Objective A:
Decide whether each statement below agrees with the text on house price bubbles, answering yes or no for each and quoting the deciding words from the text: (i) Follain and Giertz consider monetary policy of limited use against house price bubbles; (ii) countercyclical capital buffers would lower capital requirements during the initial stages of a bubble; (iii) James R. Follain was once a professor of economics at the University of Illinois.
Objective B:
In the text on house price bubbles, at which two organizations has James R. Follain held senior positions?
** start of Text **
The report then discusses how econometric results can also be used to identify and prevent, or at least limit, the formation of future house price bubbles. Analysts often mention two specific options for combating unsustainable price increases: monetary policy and countercyclical capital policies. Follain and Giertz argue that monetary policy is of limited use in this arena, given that price appreciation varies so widely across local markets. Countercyclical capital buffers—which would raise capital requirements for financial institutions during the initial stages of the price bubble and reduce them during the period of decline—are a much more promising policy direction because they could be designed to put the brakes on only in those markets where bubbles appear to be developing. The growing availability of geographically granular data make this approach to bubble prevention much more viable than in the past.
About the Authors
James R. Follain is the principal of James R. Follain LLC, a senior fellow at the Rockefeller Institute of Government, an advisor to FI Consulting, and a consultant to Collateral Analytics. He was previously a member of the extended faculty at the Lincoln Institute of Land Policy. He has held senior positions at Freddie Mac and the Federal Reserve Board, and served as a professor of economics at Syracuse University and a professor of finance at the University of Illinois at Urbana–Champaign.
** end of Text **
** start of Data **
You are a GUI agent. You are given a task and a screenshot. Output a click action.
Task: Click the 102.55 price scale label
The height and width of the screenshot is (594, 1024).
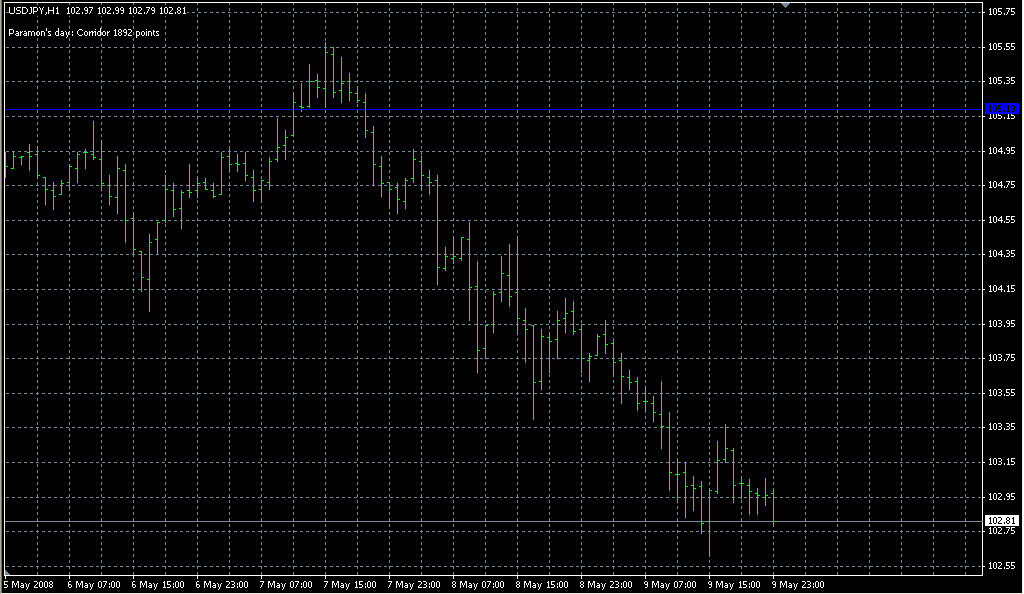click(x=1001, y=566)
** end of Data **
Final result A:
(i) Yes: "Follain and Giertz argue that monetary policy is of limited use in this arena"
(ii) No: "raise capital requirements for financial institutions during the initial stages of the price bubble and reduce them during the period of decline"
(iii) No: "served as a professor of economics at Syracuse University and a professor of finance at the University of Illinois at Urbana–Champaign"

Final result B:
Freddie Mac and the Federal Reserve Board.